*GIVEN RECORDS:*
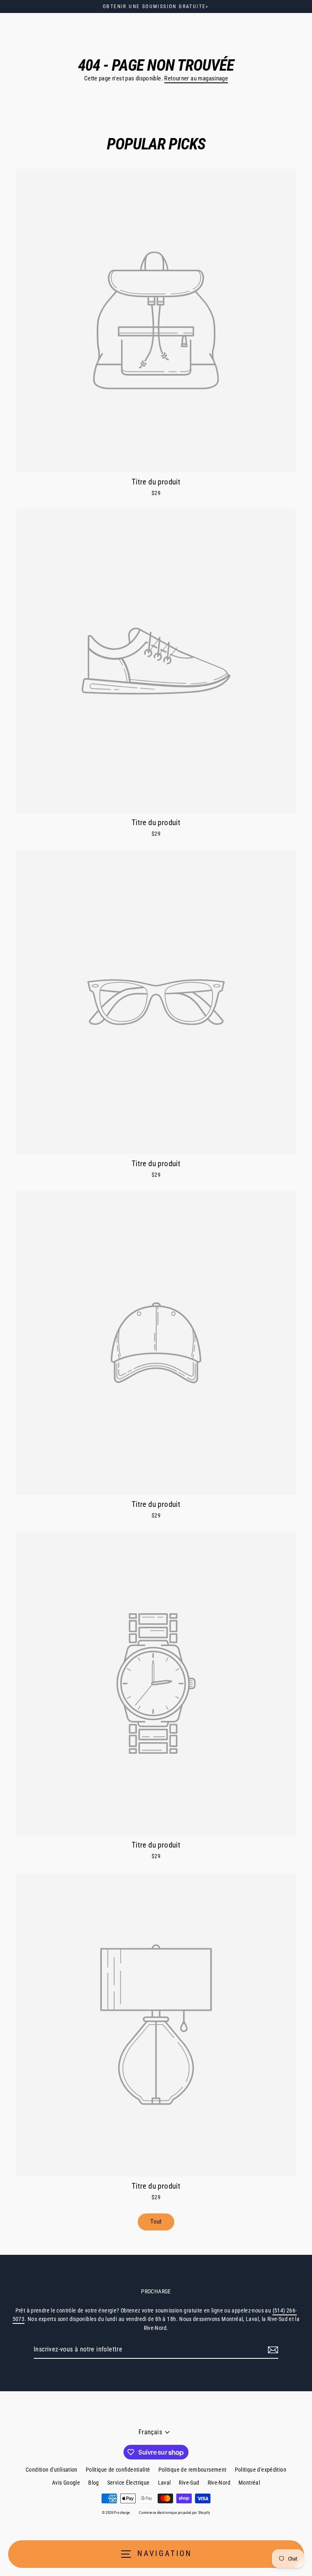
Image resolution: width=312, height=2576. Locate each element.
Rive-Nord (219, 2482)
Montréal (249, 2482)
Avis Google (66, 2482)
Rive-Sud (189, 2482)
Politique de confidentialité (118, 2469)
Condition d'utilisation (52, 2469)
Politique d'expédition (260, 2469)
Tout (156, 2221)
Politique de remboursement (192, 2469)
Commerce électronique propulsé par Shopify (174, 2513)
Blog (93, 2482)
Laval (164, 2482)
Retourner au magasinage (196, 78)
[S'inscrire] (271, 2350)
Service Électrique (128, 2482)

*EXERCISE:* Everything from the line containing "Condition d'utilisation (52, 2469)" to the end of the data above should be quoted exactly, please, both ends included, and nothing outside that span.

*ANSWER:*
Condition d'utilisation (52, 2469)
Politique d'expédition (260, 2469)
Tout (156, 2221)
Politique de remboursement (192, 2469)
Commerce électronique propulsé par Shopify (174, 2513)
Blog (93, 2482)
Laval (164, 2482)
Retourner au magasinage (196, 78)
[S'inscrire] (271, 2350)
Service Électrique (128, 2482)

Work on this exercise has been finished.